On a typical npm-powered project, you can npm run
you scripts and you’ll get a URL running the project as a preview.
This is in the same territory as Gitpod.
Gitpod is a lot like GitHub CodeSpaces in that it’s VS Code in the browser but with a working terminal. That terminal is like a full-on Docker/Linux environment, so you’ve got a lot of power there. It might even be able to mimic your production environment, assuming you’re using all things that Gitpod supports.
It’s also worth noting that Gitpod jacks in “workspaces” that run services. On that demo project above, a MongoDB instance is running on one port, and a preview server is open on another port, which you can see in a mock browser interface there. Being able to preview the project you’re working on is an absolute must and they are handling that elegantly.
Perhaps you’ll remember we used Gitpod in a video we did about DataStax Astra (jumplink) which worked out very nicely.
My (absolute) guess is that Gitpod could be acquired by Microsoft.
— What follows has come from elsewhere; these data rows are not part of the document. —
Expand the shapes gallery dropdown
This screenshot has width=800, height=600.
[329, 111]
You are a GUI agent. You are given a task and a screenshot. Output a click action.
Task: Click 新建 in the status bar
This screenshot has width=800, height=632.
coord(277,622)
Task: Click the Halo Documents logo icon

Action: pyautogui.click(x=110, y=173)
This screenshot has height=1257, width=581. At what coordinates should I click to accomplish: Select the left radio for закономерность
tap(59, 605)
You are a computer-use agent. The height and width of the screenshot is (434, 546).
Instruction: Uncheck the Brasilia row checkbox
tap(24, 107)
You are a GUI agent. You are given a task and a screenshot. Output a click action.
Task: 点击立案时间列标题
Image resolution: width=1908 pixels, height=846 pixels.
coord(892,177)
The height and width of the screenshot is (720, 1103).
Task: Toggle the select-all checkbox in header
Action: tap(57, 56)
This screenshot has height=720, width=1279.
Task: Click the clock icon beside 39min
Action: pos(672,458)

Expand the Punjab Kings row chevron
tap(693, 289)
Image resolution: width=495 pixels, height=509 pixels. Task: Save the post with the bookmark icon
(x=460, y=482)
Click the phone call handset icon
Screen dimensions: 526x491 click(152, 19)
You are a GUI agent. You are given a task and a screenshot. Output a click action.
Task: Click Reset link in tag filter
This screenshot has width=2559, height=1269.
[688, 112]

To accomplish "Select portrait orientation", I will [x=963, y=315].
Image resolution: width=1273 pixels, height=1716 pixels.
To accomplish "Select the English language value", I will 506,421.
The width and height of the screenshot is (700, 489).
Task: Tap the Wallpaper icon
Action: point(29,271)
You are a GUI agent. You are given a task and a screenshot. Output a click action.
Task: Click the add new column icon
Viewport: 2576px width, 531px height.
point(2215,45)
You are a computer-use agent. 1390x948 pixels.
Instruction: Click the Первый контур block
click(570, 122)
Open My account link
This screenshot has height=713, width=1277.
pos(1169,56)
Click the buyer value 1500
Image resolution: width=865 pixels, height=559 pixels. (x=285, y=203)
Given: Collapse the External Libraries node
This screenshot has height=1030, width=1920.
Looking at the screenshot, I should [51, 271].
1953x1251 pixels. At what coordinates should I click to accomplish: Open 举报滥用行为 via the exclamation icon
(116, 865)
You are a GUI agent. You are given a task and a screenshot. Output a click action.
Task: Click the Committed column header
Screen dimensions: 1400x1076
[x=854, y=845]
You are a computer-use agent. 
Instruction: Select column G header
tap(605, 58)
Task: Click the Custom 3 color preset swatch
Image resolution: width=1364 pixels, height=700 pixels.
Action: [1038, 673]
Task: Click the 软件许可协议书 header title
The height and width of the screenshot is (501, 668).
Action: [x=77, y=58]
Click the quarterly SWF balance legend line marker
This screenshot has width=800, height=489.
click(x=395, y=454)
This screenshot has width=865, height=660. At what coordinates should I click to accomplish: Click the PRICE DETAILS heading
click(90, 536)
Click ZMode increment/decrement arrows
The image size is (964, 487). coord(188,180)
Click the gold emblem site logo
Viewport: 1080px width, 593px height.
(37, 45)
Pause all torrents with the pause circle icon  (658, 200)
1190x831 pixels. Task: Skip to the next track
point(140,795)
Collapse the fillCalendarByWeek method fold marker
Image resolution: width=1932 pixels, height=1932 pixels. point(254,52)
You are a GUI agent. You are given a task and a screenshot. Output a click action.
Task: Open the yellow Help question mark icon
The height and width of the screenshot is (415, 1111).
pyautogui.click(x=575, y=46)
It seems like Microsoft is headed in this exact direction and getting bought is certainly better than getting steamrolled by the company that makes the core tech that you’re using. You gotta play the “no—this is good! it validates the market! we baked you an awkward cake!” for a while but I can’t imagine it ends well.
This is also a lot like CodeSandbox or Stackblitz.
Straight up, CodeSandbox and Stackblitz also run VS Code in the browser. Or… something that leverages bits and bobs of VS Code at least (a recent episode of Syntax gets into the StackBlitz approach a bit).
You can also install VS Code on your own server.
That’s what Coder’s code-server ia. So, rather than use someone else’s web version of VS Code, you use your own.
You could run VS Code on a local server, but I imagine the big play here is that you run it on live cloud web servers you control. Maybe servers, you know, with your code running on them, so you can use this to literally edit the files on the server. Who needs VIM when you have full-blown VS Code (lolz).
We talked about the school use case, and I imagine this is compelling for that as well, since the school might not even rely on a third-party service, but host it themselves. The iPad/Chromebook use cases are relevant here, too, and perhaps even more so. The docs say “Preserve battery life when you’re on the go; all intensive tasks run on your server,” which I guess means that unlike vscode.dev where tasks like “Find in Project” are (presumably) done on your local machine, they are done by the server (maybe slower, but not slower than a $200 laptop?).
There is clearly something in the water with all this. I’m bullish on web-based IDEs. Just look at what’s happening with Figma (kicking ass), which I would argue is one-third due to the product meetings screen designers need with little bloat, one-third due to the simple team and permissions model, and one-third due to the fact that it’s built web-first.